Moubarack Lô dénonce un gaspillage de 2,5 milliards au profit d'un cabinet étranger
«Le temps étant précieux», l'ex-Dircab adjoint du président de la République s'en est allé cultiver d'autres champs. Fustigeant au passage le gaspillage d'une somme de 2,5 milliards de francs Cfa tombée dans les caisses d'un cabinet international recruté pour le Projet Sénégal Émergent, Moubarack Lô a aussi dénoncé la mainmise d'un groupe appelé Disso établi à l'extérieur sur le Projet, au détriment des experts et fonctionnaires de l'Etat mis sur la touche.

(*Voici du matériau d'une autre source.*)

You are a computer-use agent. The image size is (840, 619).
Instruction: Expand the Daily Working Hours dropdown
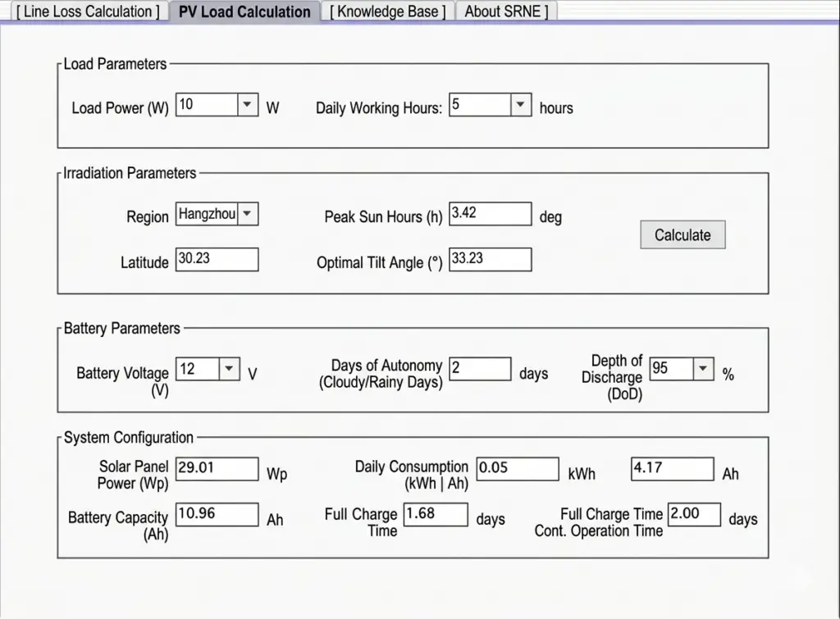tap(519, 104)
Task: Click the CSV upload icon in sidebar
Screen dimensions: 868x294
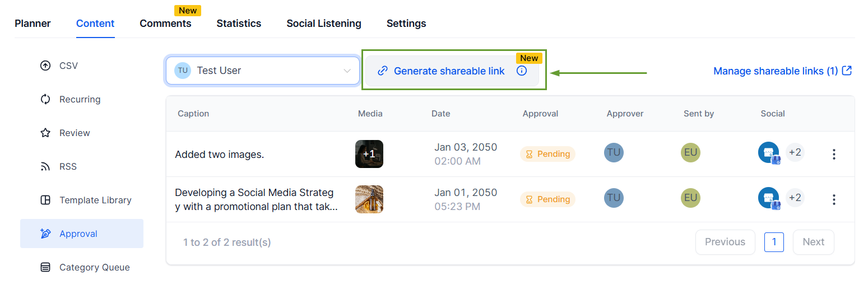Action: point(45,66)
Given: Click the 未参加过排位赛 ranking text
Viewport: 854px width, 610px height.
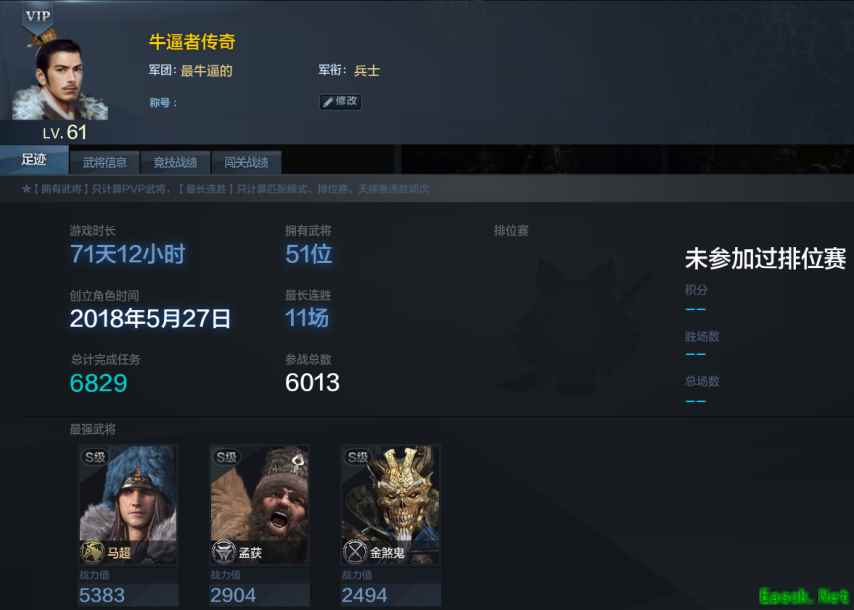Looking at the screenshot, I should click(765, 258).
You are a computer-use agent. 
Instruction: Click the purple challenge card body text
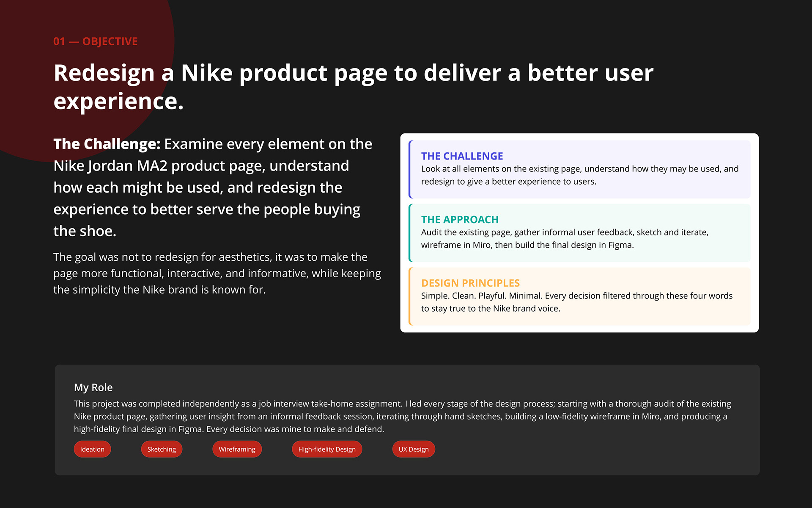(x=580, y=175)
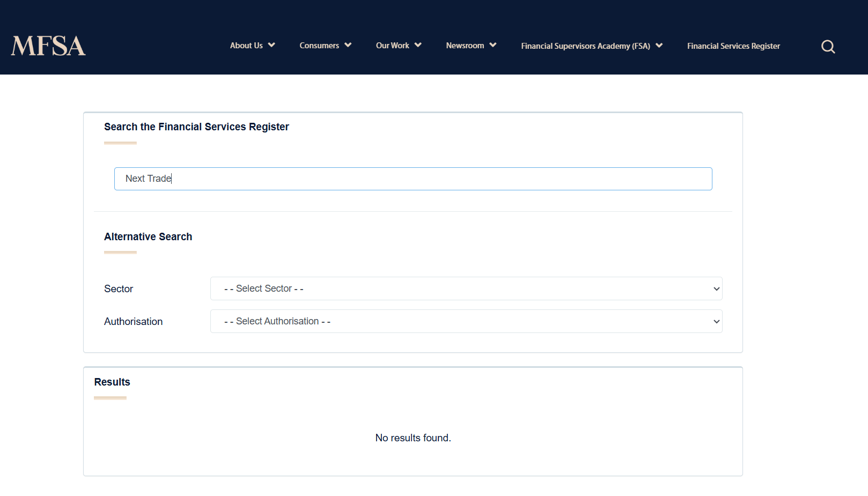Open Financial Supervisors Academy (FSA) menu
This screenshot has width=868, height=496.
coord(585,46)
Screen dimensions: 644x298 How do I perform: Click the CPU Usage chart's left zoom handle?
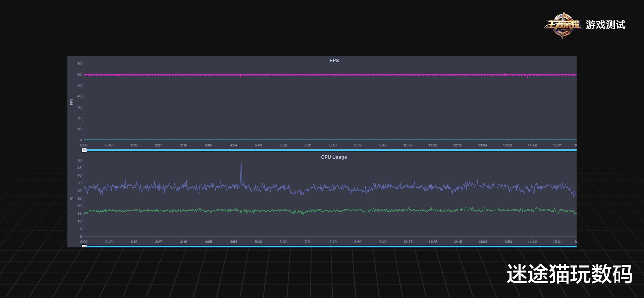84,246
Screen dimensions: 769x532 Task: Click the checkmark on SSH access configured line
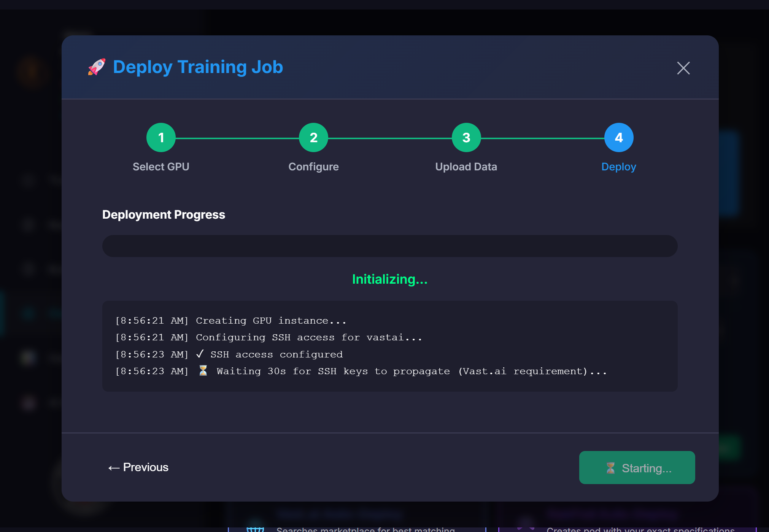click(x=200, y=354)
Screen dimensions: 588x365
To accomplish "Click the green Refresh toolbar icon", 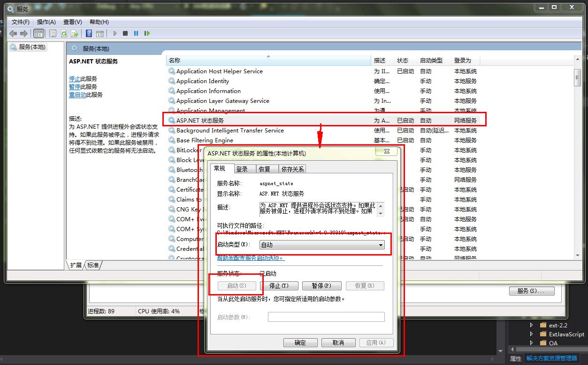I will [64, 33].
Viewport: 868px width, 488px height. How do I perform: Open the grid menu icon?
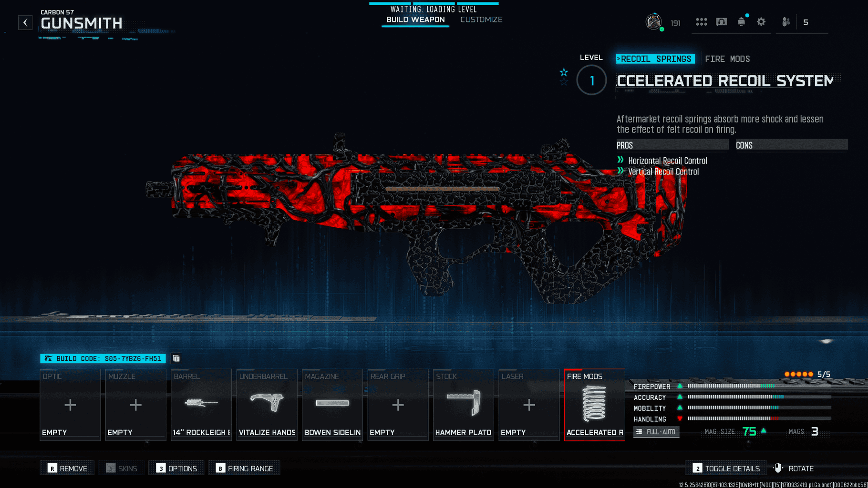tap(701, 22)
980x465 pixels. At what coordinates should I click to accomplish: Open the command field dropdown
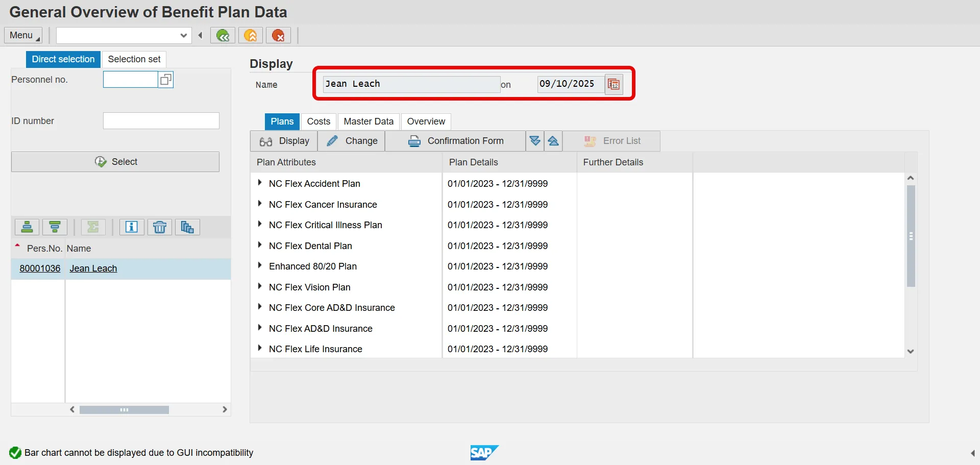pos(184,35)
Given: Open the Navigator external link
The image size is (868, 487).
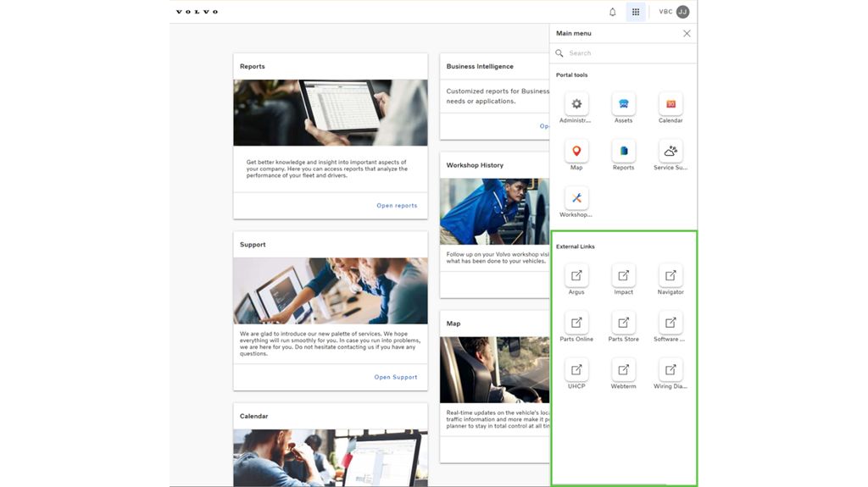Looking at the screenshot, I should (670, 276).
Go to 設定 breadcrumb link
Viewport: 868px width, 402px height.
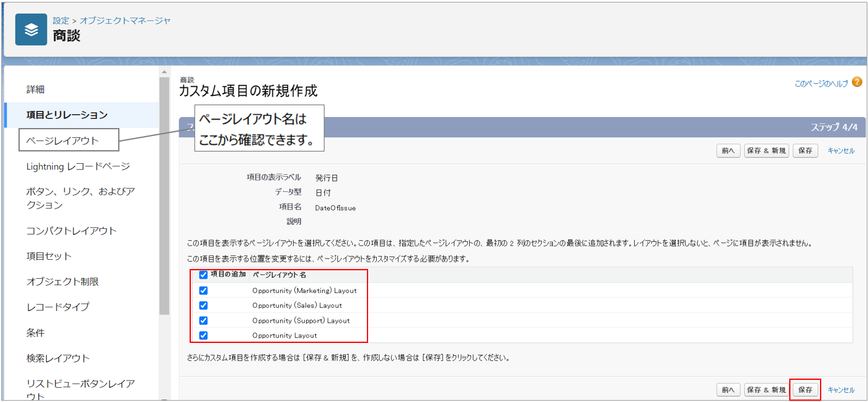(x=61, y=20)
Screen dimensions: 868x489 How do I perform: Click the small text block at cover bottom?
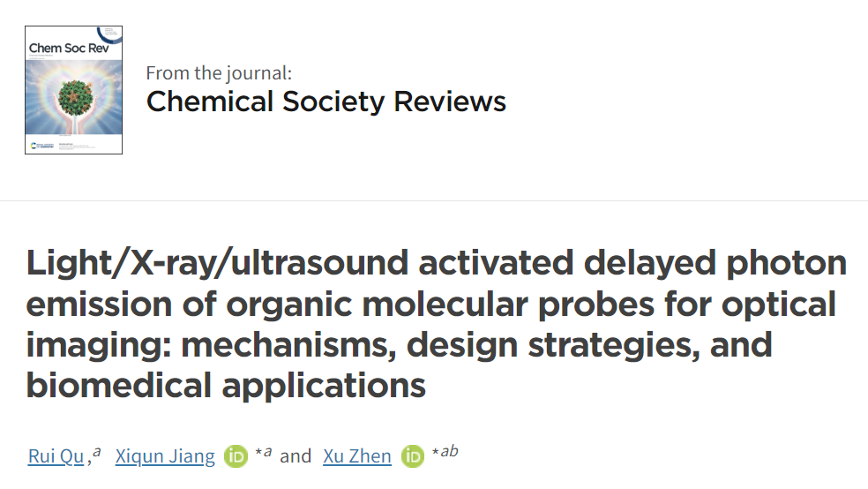(77, 147)
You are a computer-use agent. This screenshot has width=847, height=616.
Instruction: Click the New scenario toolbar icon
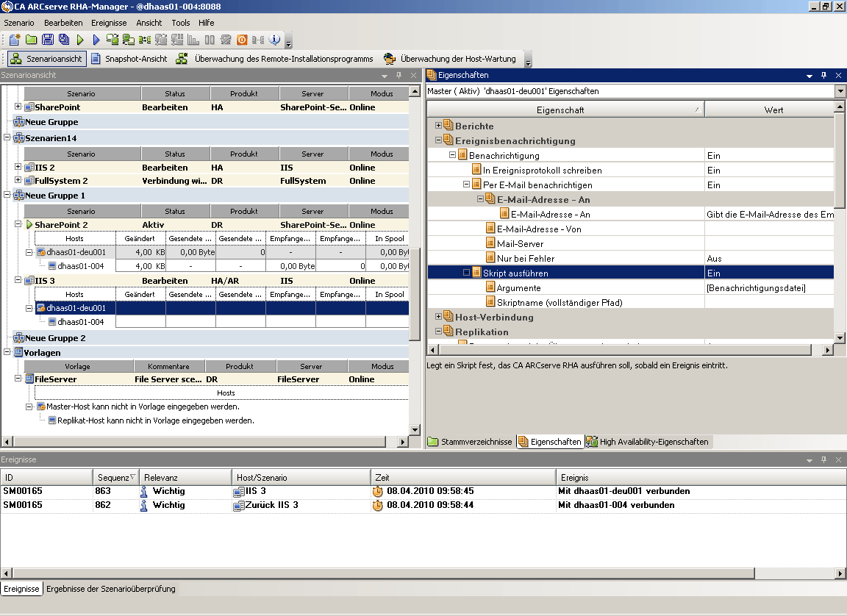(x=14, y=40)
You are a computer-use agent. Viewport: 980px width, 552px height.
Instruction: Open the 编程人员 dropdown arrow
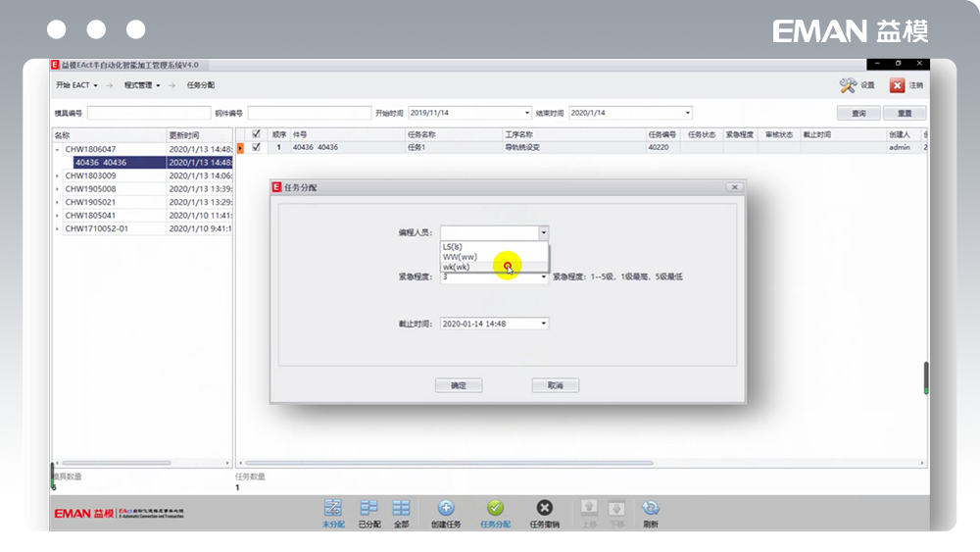(x=544, y=233)
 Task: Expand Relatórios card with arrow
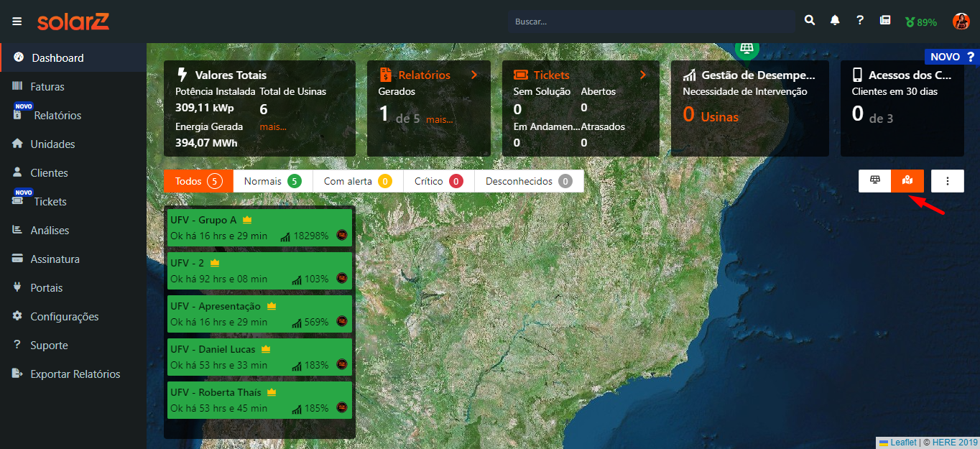coord(473,75)
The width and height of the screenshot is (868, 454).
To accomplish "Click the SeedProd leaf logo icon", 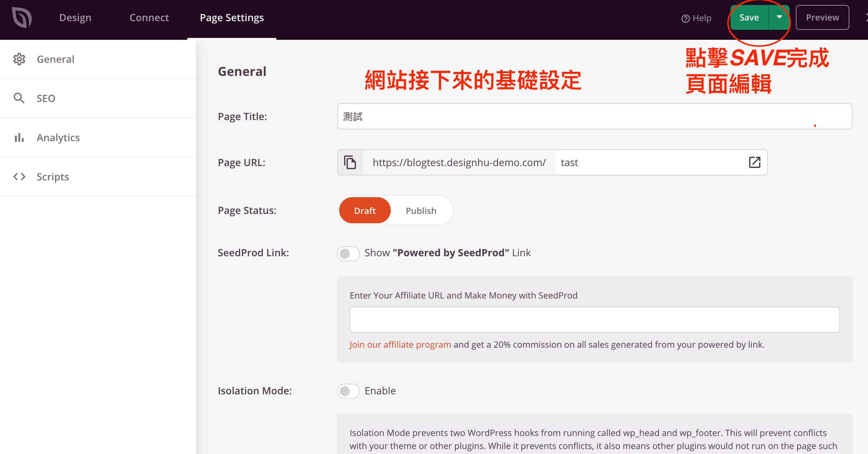I will click(x=20, y=17).
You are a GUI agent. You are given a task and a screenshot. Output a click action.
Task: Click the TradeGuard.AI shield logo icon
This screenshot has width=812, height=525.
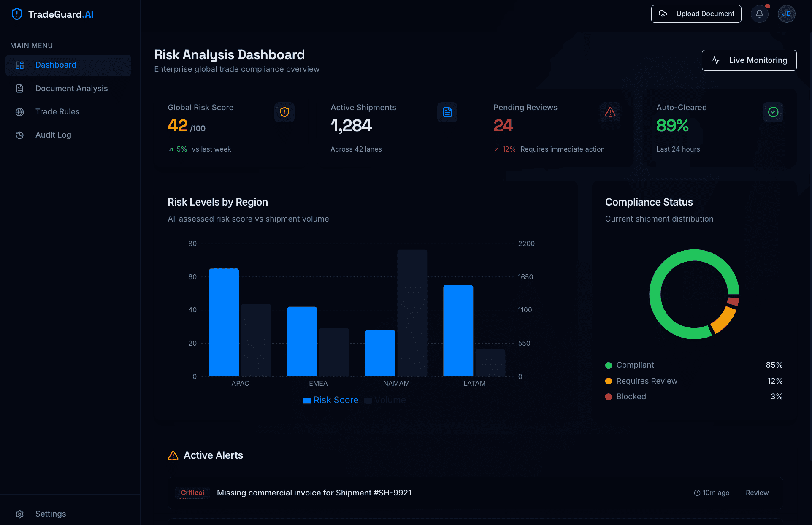16,14
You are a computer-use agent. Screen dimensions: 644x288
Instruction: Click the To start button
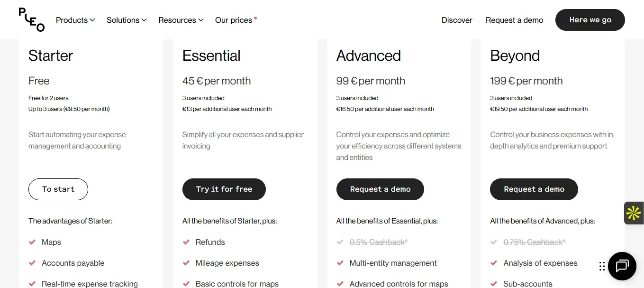(x=58, y=189)
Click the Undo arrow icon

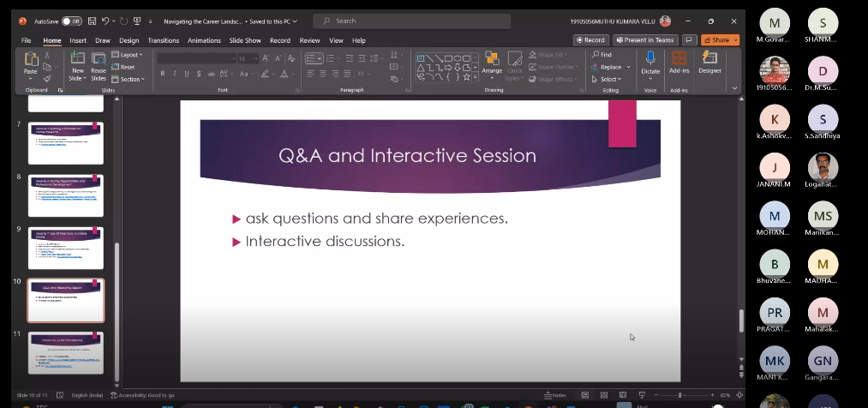[x=105, y=21]
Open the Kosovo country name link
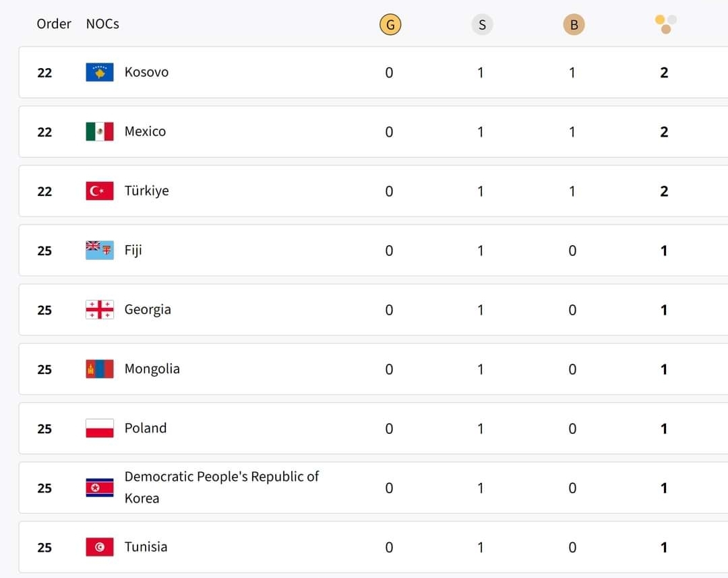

Trois jours après la réplique du président de la République face aux démissions réelles ou envisagées de certains de ses collaborateurs, l'un des mis en cause sort du bois pour, à son tour, apporter des clarifications liées aux circonstances de son départ du poste de directeur de Cabinet adjoint du chef de l'Etat. Pour Moubarack Lô, «l'obligation de réserve ne peut plus prévaloir» lorsque son «honneur est en jeu», comme c'est le cas avec les propos de Macky Sall.
Dans un communiqué intitulé «La vérité sur le projet Sénégal émergent et sur les causes de ma démission», et parvenu hier à notre rédaction, il exerce donc «un droit de réponse» qui recense trois causes à l'origine de sa démission. Dans un premier temps, Moubarack Lô confirme ainsi que «la cause immédiate» à l'origine de son départ du Palais de la République, «c'est la décision de M. Macky Sall de (lui) retirer la Présidence du Comité de projet Sénégal émergent».
En lien avec cette cause dite immédiate, l'économiste en pointe une autre, «sous-jacente» qu'il explique en ces termes : «C'est le choix présidentiel d'accepter qu'un groupe de Sénégalais établis à l'extérieur, et regroupés dans une structure dénommée «Disso» dont l'ancien ministre de l'Economie et des Finances, M. Amadou Kane, était membre, avant mars 2012, joue un rôle prépondérant dans le projet Sénégal émergent, au détriment des hauts cadres de l'Etat.»
«Groupe Disso»
Le dernier grief de M. Lô à l'égard de Macky Sall, «la cause profonde», dénonce «le style de management présidentiel, qui n'est pas très motivant pour un intellectuel, et la lenteur dans la mise en œuvre des réformes promises aux Sénégalais».
Parlant de «la cause immédiate», Moubarack Lô détaille le processus de création du Comité de Projet Sénégal émergent, issu du décret n°2013-313 du 6 mars 2013. L'article 4 dudit décret «indique que le Comité de Projet peut s'attacher les services de consultants et de personnels de haut niveau. Ensemble, ces derniers constituent l'équipe projet», écrit-il dans sa réponse au Chef de l'Etat.
Cependant, «nulle part il n'est fait mention du groupe Disso dans le fonctionnement du Comité de Projet, et l'implication de ses membres basés à l'étranger au niveau opérationnel ne peut donc être comprise que dans le cadre de l'équipe de projet supervisée par le Comité de projet que je présidais», ajoute-t-il, en prenant à témoin Mor Ngom, ex-directeur de Cabinet du président de la République. Pour M. Lô, «c'est impossible de vouloir piloter un dossier aussi lourd et complexe de l'extérieur du pays, tout en continuant à exercer d'autres activités».
L'implication du «groupe Disso» est alors mise en parallèle avec la mise à l'écart des «structures et experts de l'Etat» dont «la parfaite connaissance des problèmes économiques et sociaux du Sénégal» est sans commune mesure avec celle d'un «quelconque membre de Disso».
«Sur le chemin de l'échec»
Au demeurant, Moubarack Lô dénonce le gaspillage d'une somme d'environ 2,5 milliards de francs Cfa dans ce projet, alors qu'elle aurait pu «permettre à 100 000 femmes d'accoucher, en toute sécurité et de manière gratuite, dans les postes de santé ruraux ou péri-urbains», «de construire 25 forages ruraux, d'électrifier 100 villages, de bâtir 500 classes ou 2 500 km de pistes rurales».
«En définitive, poursuit-il, la décision prise, en début octobre, par le chef de l'Etat, de me retirer du Projet Sénégal émergent n'a été, en vérité, que la goutte d'eau qui a fait déborder le vase d'une longue série de désaccords, très souvent implicites, sur des choix stratégiques ou tactiques.» Selon l'économiste, «l'analyse (lui a) montré que la voie suivie actuellement par (le président Macky Sall) nous mènera difficilement au but désiré».